Stated exercise: Reproduce the following lines without any changes.

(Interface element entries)

- - -

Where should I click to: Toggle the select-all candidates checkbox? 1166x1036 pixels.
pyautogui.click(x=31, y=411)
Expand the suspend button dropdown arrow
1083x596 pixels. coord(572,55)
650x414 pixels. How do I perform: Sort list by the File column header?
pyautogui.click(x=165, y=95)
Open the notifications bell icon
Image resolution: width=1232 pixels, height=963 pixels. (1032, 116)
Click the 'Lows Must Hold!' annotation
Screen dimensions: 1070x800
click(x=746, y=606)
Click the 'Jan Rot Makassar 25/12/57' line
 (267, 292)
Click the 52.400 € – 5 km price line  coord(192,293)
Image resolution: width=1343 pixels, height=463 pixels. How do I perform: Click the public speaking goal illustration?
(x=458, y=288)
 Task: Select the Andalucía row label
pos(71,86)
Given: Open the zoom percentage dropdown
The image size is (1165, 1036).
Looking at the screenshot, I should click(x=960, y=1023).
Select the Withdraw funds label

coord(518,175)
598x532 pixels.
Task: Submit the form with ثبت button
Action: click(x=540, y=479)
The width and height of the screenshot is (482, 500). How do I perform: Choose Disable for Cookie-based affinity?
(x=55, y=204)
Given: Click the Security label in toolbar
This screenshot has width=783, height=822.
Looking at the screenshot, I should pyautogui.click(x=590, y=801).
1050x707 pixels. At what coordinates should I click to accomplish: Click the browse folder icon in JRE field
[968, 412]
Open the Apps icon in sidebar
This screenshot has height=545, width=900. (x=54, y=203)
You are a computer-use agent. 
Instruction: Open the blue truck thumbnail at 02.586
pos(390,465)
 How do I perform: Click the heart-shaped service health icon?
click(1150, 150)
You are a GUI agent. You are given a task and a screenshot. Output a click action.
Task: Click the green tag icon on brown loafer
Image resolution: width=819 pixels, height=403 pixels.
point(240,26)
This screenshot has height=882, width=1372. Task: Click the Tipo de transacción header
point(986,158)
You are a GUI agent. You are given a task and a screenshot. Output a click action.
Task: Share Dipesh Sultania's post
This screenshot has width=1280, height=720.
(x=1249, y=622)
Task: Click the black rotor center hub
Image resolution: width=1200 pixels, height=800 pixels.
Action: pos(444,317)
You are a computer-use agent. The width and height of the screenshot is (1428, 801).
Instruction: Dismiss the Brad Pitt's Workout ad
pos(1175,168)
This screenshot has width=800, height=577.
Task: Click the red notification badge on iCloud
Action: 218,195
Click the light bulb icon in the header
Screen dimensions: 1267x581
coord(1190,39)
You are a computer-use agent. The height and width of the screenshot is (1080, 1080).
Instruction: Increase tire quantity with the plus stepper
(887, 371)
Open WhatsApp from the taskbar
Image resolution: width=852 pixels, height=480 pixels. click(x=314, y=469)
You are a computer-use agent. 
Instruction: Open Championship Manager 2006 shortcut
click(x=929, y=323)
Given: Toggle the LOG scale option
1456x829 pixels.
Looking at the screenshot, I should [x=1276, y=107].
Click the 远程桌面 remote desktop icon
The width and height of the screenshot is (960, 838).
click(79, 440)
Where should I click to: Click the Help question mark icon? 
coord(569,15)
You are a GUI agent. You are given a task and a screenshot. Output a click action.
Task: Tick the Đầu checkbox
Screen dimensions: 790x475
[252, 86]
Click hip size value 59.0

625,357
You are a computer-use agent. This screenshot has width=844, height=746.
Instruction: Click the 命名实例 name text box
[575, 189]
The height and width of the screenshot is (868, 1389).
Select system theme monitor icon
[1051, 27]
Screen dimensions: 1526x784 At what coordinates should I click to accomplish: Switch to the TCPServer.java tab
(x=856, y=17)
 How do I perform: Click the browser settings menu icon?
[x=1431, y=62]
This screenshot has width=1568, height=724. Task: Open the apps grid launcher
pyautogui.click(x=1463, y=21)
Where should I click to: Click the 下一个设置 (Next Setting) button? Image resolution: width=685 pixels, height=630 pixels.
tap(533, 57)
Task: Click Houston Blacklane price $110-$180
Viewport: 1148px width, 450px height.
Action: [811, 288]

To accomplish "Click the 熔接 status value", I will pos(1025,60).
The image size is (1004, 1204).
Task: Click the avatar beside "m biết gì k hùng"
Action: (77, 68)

- - -

Answer to this exercise:
Where should I click to: Toggle the select-all candidates checkbox? 1166x1036 pixels.
pyautogui.click(x=31, y=411)
Expand the suspend button dropdown arrow
1083x596 pixels. coord(572,55)
650x414 pixels. How do I perform: Sort list by the File column header?
pyautogui.click(x=165, y=95)
Open the notifications bell icon
Image resolution: width=1232 pixels, height=963 pixels. (1032, 116)
Click the 'Lows Must Hold!' annotation
Screen dimensions: 1070x800
click(x=746, y=606)
Click the 'Jan Rot Makassar 25/12/57' line
 (267, 292)
Click the 52.400 € – 5 km price line  coord(192,293)
Image resolution: width=1343 pixels, height=463 pixels. How do I perform: Click the public speaking goal illustration?
(x=458, y=288)
 Task: Select the Andalucía row label
pos(71,86)
Given: Open the zoom percentage dropdown
The image size is (1165, 1036).
Looking at the screenshot, I should click(x=960, y=1023).
Select the Withdraw funds label

coord(518,175)
598x532 pixels.
Task: Submit the form with ثبت button
Action: click(x=540, y=479)
The width and height of the screenshot is (482, 500). How do I perform: Choose Disable for Cookie-based affinity?
(x=55, y=204)
Given: Click the Security label in toolbar
This screenshot has width=783, height=822.
Looking at the screenshot, I should pyautogui.click(x=590, y=801).
1050x707 pixels. At what coordinates should I click to accomplish: Click the browse folder icon in JRE field
[968, 412]
Open the Apps icon in sidebar
This screenshot has height=545, width=900. (x=54, y=203)
You are a computer-use agent. 
Instruction: Open the blue truck thumbnail at 02.586
pos(390,465)
 How do I perform: Click the heart-shaped service health icon?
click(1150, 150)
You are a GUI agent. You are given a task and a screenshot. Output a click action.
Task: Click the green tag icon on brown loafer
Image resolution: width=819 pixels, height=403 pixels.
point(240,26)
This screenshot has height=882, width=1372. Task: Click the Tipo de transacción header
point(986,158)
You are a GUI agent. You are given a task and a screenshot. Output a click action.
Task: Share Dipesh Sultania's post
This screenshot has width=1280, height=720.
(x=1249, y=622)
Task: Click the black rotor center hub
Image resolution: width=1200 pixels, height=800 pixels.
Action: pos(444,317)
You are a computer-use agent. The width and height of the screenshot is (1428, 801).
Instruction: Dismiss the Brad Pitt's Workout ad
pos(1175,168)
This screenshot has width=800, height=577.
Task: Click the red notification badge on iCloud
Action: 218,195
Click the light bulb icon in the header
Screen dimensions: 1267x581
coord(1190,39)
You are a computer-use agent. The height and width of the screenshot is (1080, 1080).
Instruction: Increase tire quantity with the plus stepper
(887, 371)
Open WhatsApp from the taskbar
Image resolution: width=852 pixels, height=480 pixels. click(x=314, y=469)
You are a computer-use agent. 
Instruction: Open Championship Manager 2006 shortcut
click(x=929, y=323)
Given: Toggle the LOG scale option
1456x829 pixels.
Looking at the screenshot, I should [x=1276, y=107].
Click the 远程桌面 remote desktop icon
The width and height of the screenshot is (960, 838).
click(79, 440)
Where should I click to: Click the Help question mark icon? 
coord(569,15)
You are a GUI agent. You are given a task and a screenshot. Output a click action.
Task: Tick the Đầu checkbox
Screen dimensions: 790x475
[252, 86]
Click hip size value 59.0

625,357
You are a computer-use agent. This screenshot has width=844, height=746.
Instruction: Click the 命名实例 name text box
[575, 189]
The height and width of the screenshot is (868, 1389).
Select system theme monitor icon
[1051, 27]
Screen dimensions: 1526x784 At what coordinates should I click to accomplish: Switch to the TCPServer.java tab
(x=856, y=17)
 How do I perform: Click the browser settings menu icon?
[x=1431, y=62]
This screenshot has width=1568, height=724. Task: Open the apps grid launcher
pyautogui.click(x=1463, y=21)
Where should I click to: Click the 下一个设置 (Next Setting) button? Image resolution: width=685 pixels, height=630 pixels.
tap(533, 57)
Task: Click Houston Blacklane price $110-$180
Viewport: 1148px width, 450px height.
Action: [811, 288]

To accomplish "Click the 熔接 status value", I will pos(1025,60).
The image size is (1004, 1204).
Task: Click the avatar beside "m biết gì k hùng"
Action: (77, 68)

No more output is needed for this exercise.